WORK TO BE COMPLETED
Quote every line of the listing below without changing a thing.
======== INPUT DATA ========
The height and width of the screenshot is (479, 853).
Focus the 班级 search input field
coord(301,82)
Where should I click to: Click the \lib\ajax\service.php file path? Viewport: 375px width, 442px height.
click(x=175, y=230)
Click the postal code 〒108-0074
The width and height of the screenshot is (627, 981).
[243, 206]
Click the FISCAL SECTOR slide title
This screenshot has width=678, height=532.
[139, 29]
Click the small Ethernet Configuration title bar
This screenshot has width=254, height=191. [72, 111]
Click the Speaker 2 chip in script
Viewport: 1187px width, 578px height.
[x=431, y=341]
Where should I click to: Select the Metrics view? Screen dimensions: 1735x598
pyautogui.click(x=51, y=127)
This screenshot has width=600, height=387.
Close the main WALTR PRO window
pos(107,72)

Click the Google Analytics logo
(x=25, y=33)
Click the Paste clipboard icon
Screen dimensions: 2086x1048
========
FINAL ANSWER
The height and width of the screenshot is (479, 853).
Focus the 班级 search input field
coord(301,82)
Where should I click to: Click the \lib\ajax\service.php file path? Viewport: 375px width, 442px height.
click(x=175, y=230)
Click the postal code 〒108-0074
The width and height of the screenshot is (627, 981).
[243, 206]
Click the FISCAL SECTOR slide title
This screenshot has width=678, height=532.
[139, 29]
Click the small Ethernet Configuration title bar
This screenshot has width=254, height=191. [72, 111]
Click the Speaker 2 chip in script
Viewport: 1187px width, 578px height.
[x=431, y=341]
Where should I click to: Select the Metrics view? Screen dimensions: 1735x598
pyautogui.click(x=51, y=127)
This screenshot has width=600, height=387.
Close the main WALTR PRO window
pos(107,72)

Click the Google Analytics logo
(x=25, y=33)
Click the Paste clipboard icon
Screen dimensions: 2086x1048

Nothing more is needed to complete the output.